Jean Genet, la Palestine et nous…

En 1982, Jean Genet, invité des fedayin à Beyrouth, fut témoin de l’immense massacre perpétré contre le camp de réfugiés palestiniens de Sabra et Chatila, entre le 16 et le 18 septembre. Deux mille morts parmi les femmes, les enfants et les hommes, liquidés par des milices libanaises chrétiennes maronites contrôlées par Ariel Sharon, lequel, dans une interview accordée à l’écrivain Amos Oz en 1982, n’hésitait pas à se définir comme « judéo-nazi » et affirmait fièrement : « Aujourd’hui encore, je suis disposé à m’offrir comme volontaire pour faire le sale travail pour Israël, pour tuer autant d’Arabes que nécessaire, pour les déporter, les expulser et les brûler… ». Aujourd’hui, ses successeurs sont en train d’achever le « sale travail ».

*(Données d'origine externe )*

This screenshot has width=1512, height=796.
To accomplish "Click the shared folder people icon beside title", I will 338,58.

« La presse européenne – observait Genet – parlait du peuple palestinien avec suffisance, voire avec mépris », comme on peut encore le constater aujourd’hui, lorsqu’hypocritement ils classent tous les Palestiniens comme des terroristes. S’étant rendu à Chatila le lendemain du massacre, il voit un camp jonché de corps déchiquetés : « Le premier cadavre que j’ai vu était un homme de cinquante ou soixante ans. Il devait avoir eu une blanche couronne de cheveux, mais une déchirure lui avait ouvert le crâne. Une partie de la matière cérébrale, noirâtre, était par terre, à côté de la tête ». La description presque photographique du massacre fait du texte de Genet (Quatre heures à Chatila) l’un des documents les plus impressionnants de cette tuerie. Comme les photographies de guerre, le reportage de Genet devient témoignage d’un présent sans expiration. Une écriture de l’extrême, qui ne simule pas la violence, mais la voit et cherche les mots pour la dire.

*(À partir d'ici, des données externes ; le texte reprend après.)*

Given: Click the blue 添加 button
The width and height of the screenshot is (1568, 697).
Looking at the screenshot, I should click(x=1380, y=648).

Pour Genet, il ne s’agissait pas de donner une forme esthétique à l’expérience historique, mais de la faire précipiter dans l’histoire. L’écriture n’est pas, dans ce cas, une opinion sur un fait, mais la rupture avec l’opinion en tant que telle. Un massacre n’est pas une question d’opinion ! La pornographie de l’horreur dans son témoignage ressort dans chaque mot : « Je ne l’avais pas remarqué. Les doigts des mains étaient ouverts en éventail et les dix doigts avaient été tranchés comme par des cisailles de jardin. Riant comme des jeunes et chantant gaiement, probablement les soldats s’étaient amusés à trouver et à utiliser ces ciseaux ». Le 29 janvier 2024, Hind Rami Iyad Rajab, une fillette de tout juste six ans, après l’assassinat de ses proches sous ses yeux, fut à son tour délibérément assassinée de 335 balles alors qu’elle demandait de l’aide depuis un démocratique char israélien.

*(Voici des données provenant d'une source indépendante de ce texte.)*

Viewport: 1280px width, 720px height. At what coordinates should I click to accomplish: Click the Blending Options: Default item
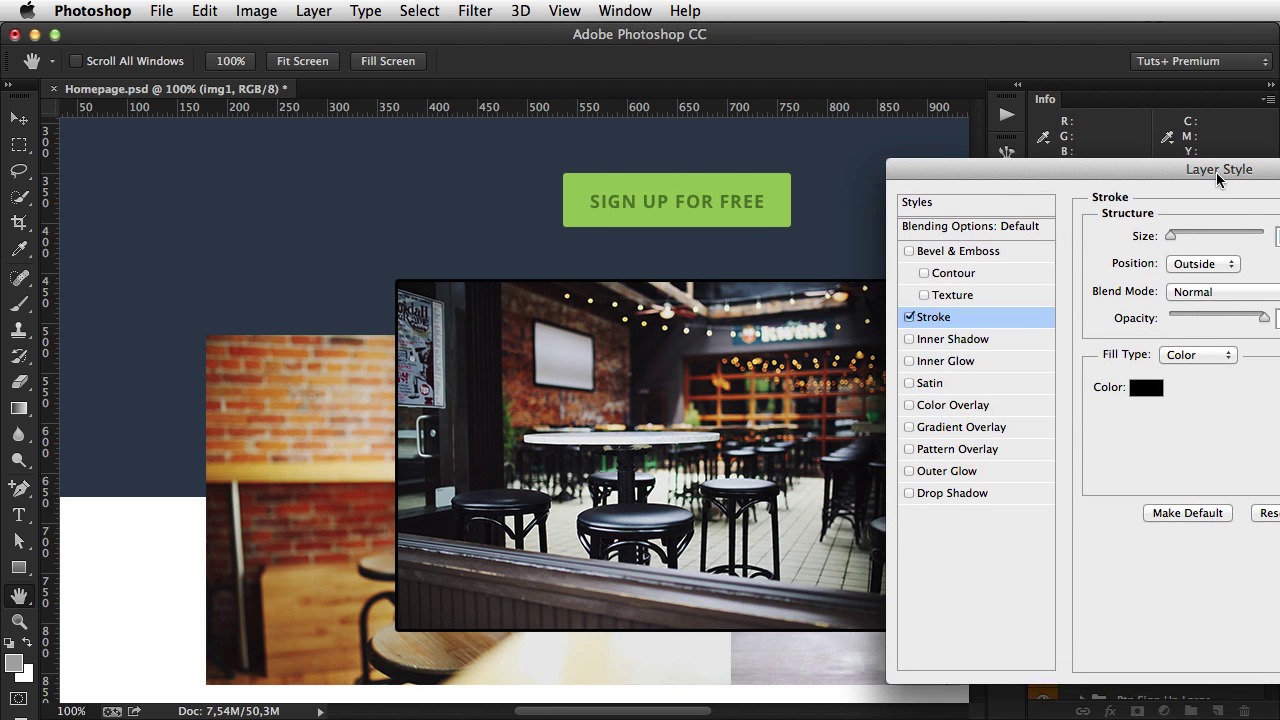coord(970,226)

Face à l’horreur, le mot « beauté », si largement brandi aujourd’hui, est une offense – un cynique gadget esthétique. Souvent, les photographies de guerre ont besoin d’une légende qui les contextualise (lieu, date, noms, etc.), mais dans ce cas l’écriture, avec ses descriptions froides, est déjà un document. Genet suggère que l’écriture peut décrire des choses que la photographie ne saisit pas ; en effet : « La photographie ne saisit pas les mouches, ni l’odeur blanche et lourde de la mort ; et elle ne dit pas non plus que pour avancer il faut sauter d’un cadavre à l’autre ». Le supplice des morts, leur extrême nudité déchiquetée, exhibée comme un scalp, devient le cadre halluciné et obscène d’une manière de concevoir l’autre (les Palestiniens dans ce cas). « Guerre à la guerre » disait le titre d’un livre d’Ernst Friedrich de 1924, et cette guerre à la guerre, écrit Genet, a vu un protagoniste fondamental : les femmes. « Plus encore que les hommes, plus que les fedayin au combat, les femmes palestiniennes semblaient assez fortes pour soutenir la résistance et accepter les nouveautés d’une révolution… Regard direct qui savait soutenir le regard des hommes, refus du voile, cheveux offerts au regard, voix sans fissures ».

Aujourd’hui, ce n’est pas différent. Impitoyable, une grande partie de la presse européenne et au-delà, face au génocide en cours, n’est plus impudique, mais a l’impudence des profanateurs, l’arrogance du bourreau. Et les places bondées de gens de toutes catégories, qui ont récemment protesté contre le génocide en cours des Palestiniens, ont déclaré ouvertement, à visage découvert, de quel côté se tenir dans l’histoire présente ; malgré les avertissements et les menaces qui, des politiciens au gouvernement, rebondissaient dans les quotidiens avec insultes et balivernes. D’autre part, la demande d’imposture encourage l’offre de faux documents, comme celui selon lequel la Flottille serait financée par le Hamas. Edward Said, il y a plus de trente ans (Dire la vérité), a écrit que la seule possibilité qu’ont les intellectuels (et les artistes sont des intellectuels) est de contrer par les images et l’écriture ce qui est fait passer pour la norme – bons-méchants, démocrates-terroristes, etc.

Un fragment de Novalis – repris par Beuys qui ne le cite pas – dit que chaque homme devrait être artiste. Aujourd’hui, peut-être, le contraire serait préférable. Il reste que, aujourd’hui, une terre propre est refusée aux Palestiniens. « Il fait partie de la morale de ne jamais se sentir chez soi », écrivait le philosophe Adorno durant son exil, dans un passage des Minima Moralia. Une expression qui pourrait être étendue à tous les Palestiniens soumis à la déportation forcée ou provoquée par le terrorisme sioniste, contre lequel Hannah Arendt (sioniste repentie) n’épargna déjà pas des jugements de fascisme en 1942.